Begin

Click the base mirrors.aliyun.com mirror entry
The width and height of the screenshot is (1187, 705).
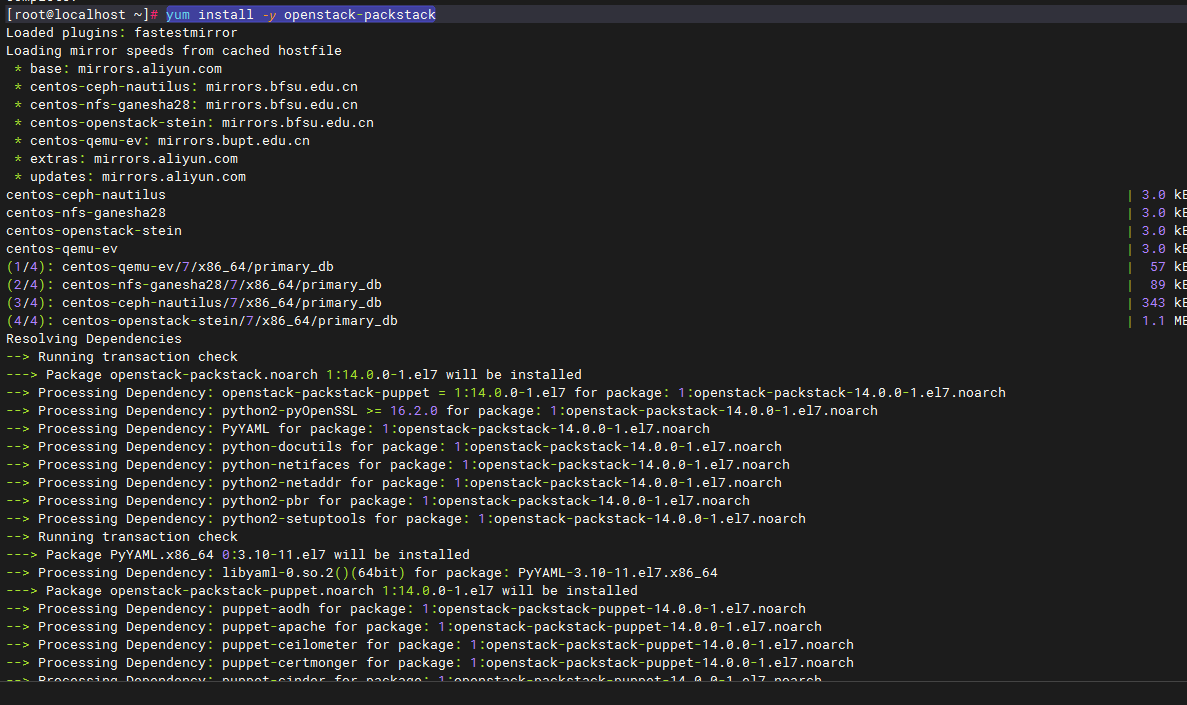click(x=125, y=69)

End
Begin

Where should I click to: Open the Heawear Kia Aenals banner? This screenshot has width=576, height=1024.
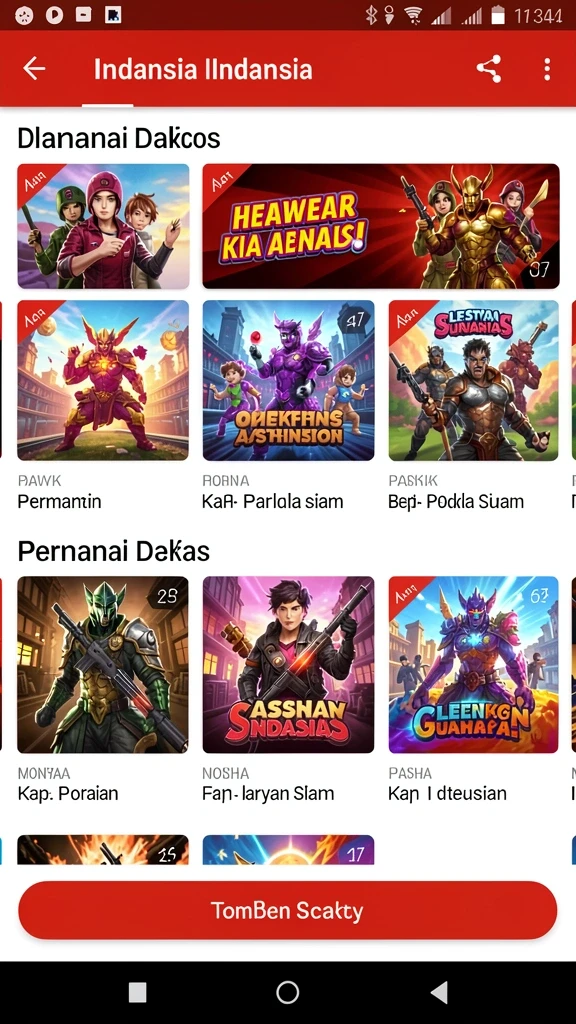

End
Begin

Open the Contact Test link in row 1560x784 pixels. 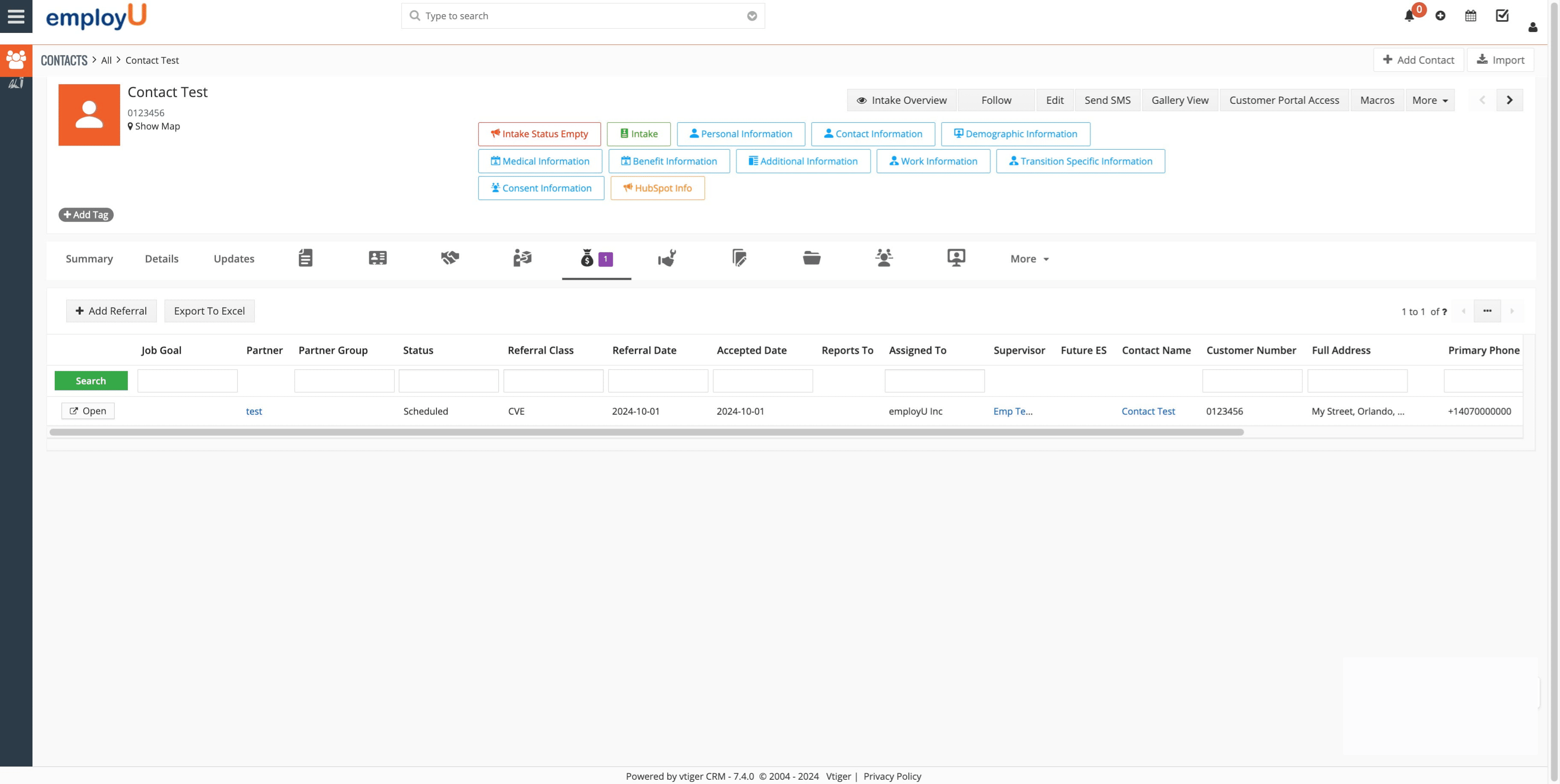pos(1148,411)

End

Pull out the data above, everything from the line containing "Click the base" down to the line containing "click(x=125, y=69)", and copy those lines exactly. Leave the pictures out of your answer.

Click the base mirrors.aliyun.com mirror entry
The width and height of the screenshot is (1187, 705).
click(x=125, y=69)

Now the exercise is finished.